Interlace Ventures, a firm aimed at investing exclusively in early stage commerce infrastructure companies, has expanded its team with two commerce technology luminaries. Joining Interlace as venture partners will be b8ta co-founder and CEO Vibhu Norby and Avise vice president of finance and operations Sydney Werber.
Norby joins Interlace Ventures to support the fund’s portfolio and expand its network. He is a Y Combinator alumnus and previously a lead engineer at Nest Labs, which was acquired by Google in 2014. He will retain his current position as CEO & co-founder of b8ta, the retail-as-a-service company that has launched thousands of products in retail stores including Macy’s and Lowe’s.
Werber brings background in finance, social and video commerce to Interlace, which she honed as vice president of strategy and finance at ShopShops, a global livestream shopping platform. She will support the investment practice of the company while retaining her role as at Avise, a financial SaaS platform.

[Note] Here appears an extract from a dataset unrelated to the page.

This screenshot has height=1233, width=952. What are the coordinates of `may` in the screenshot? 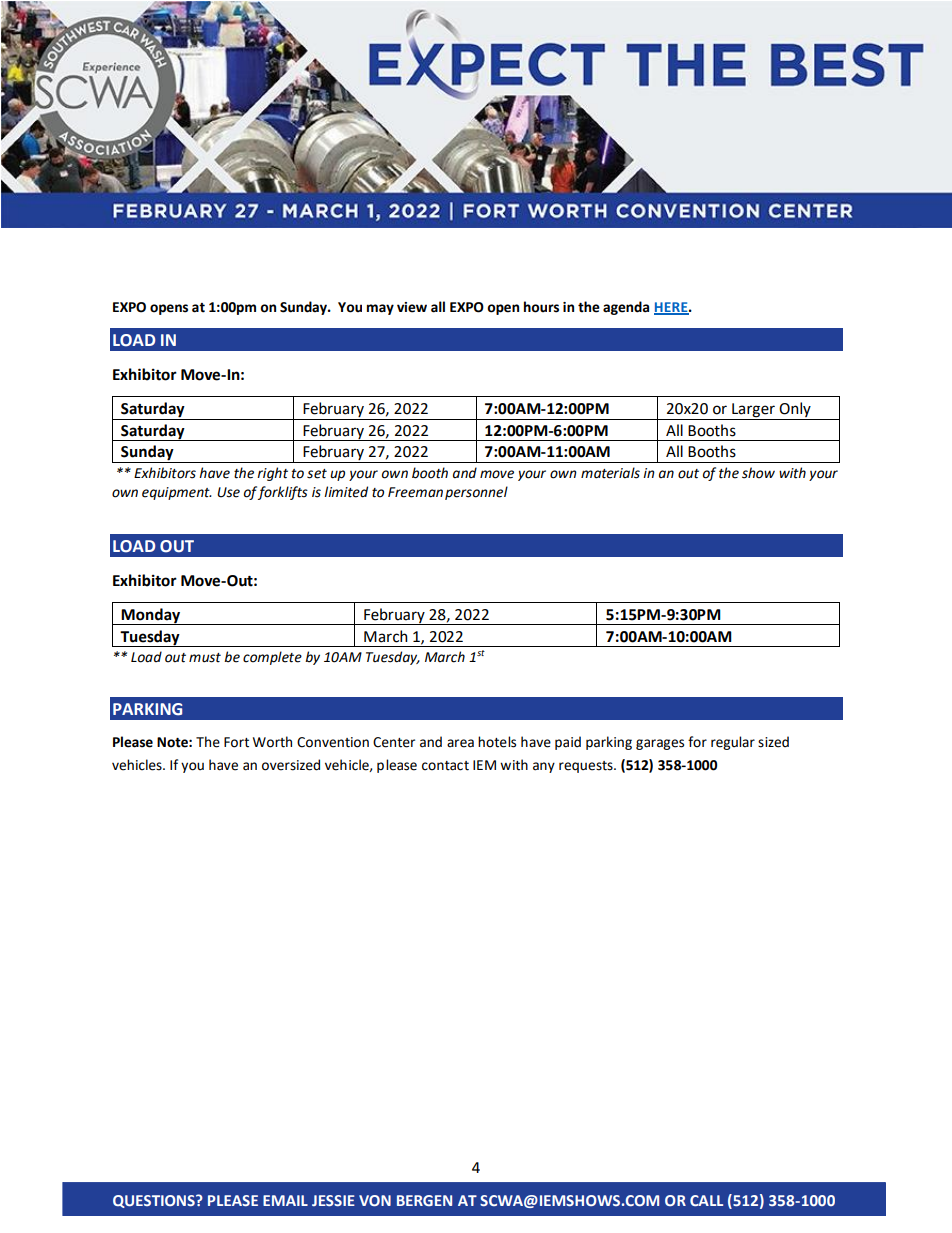 It's located at (380, 309).
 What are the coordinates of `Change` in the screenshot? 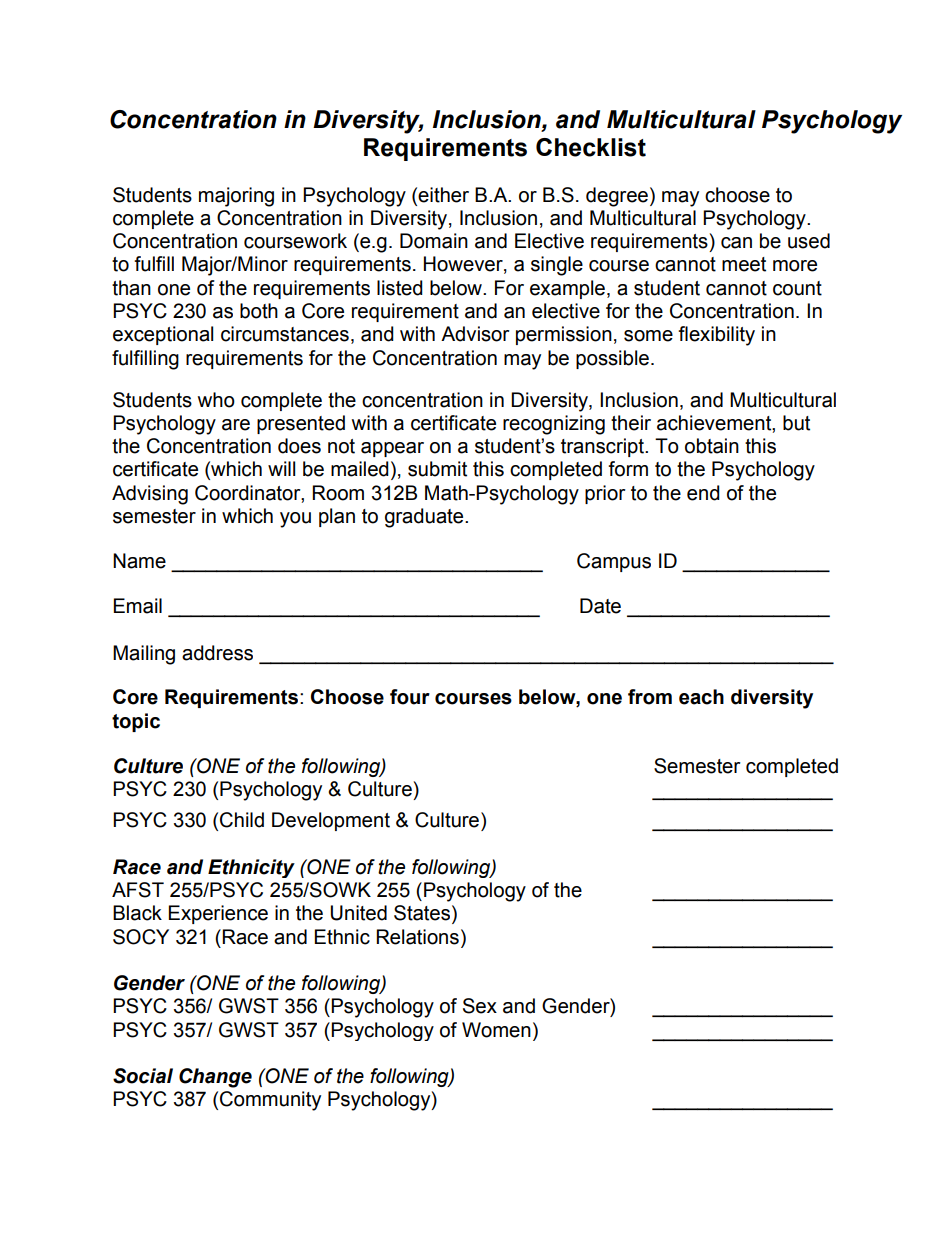 It's located at (215, 1078).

A seasoned angel investor and executive with experience in new digital commerce between the U.S. and China, she will help Interlace Ventures deepen its expertise in social commerce while widening its global footprint.
Interlace Ventures invests in pre-seed and seed-stage commerce companies, but has a very particular and ambitious goal—identifying and funding the next Shopify in its early stages. The firm is backed by Bain Capital Ventures and some of the largest entities in retail, fashion and consumer packaged goods.
The firm also seeks out companies that are run by more diverse leadership to reflect the reality of modern shoppers—55 percent of its portfolio companies are led by women, immigrants or people of color.
In addition to strategic capital, Interlace Ventures offers its portfolio access to executives at global brands such as Mars, Inc. The fund has created a Commerce Platform which gives corporations and e-commerce websites access to innovative commerce technologies.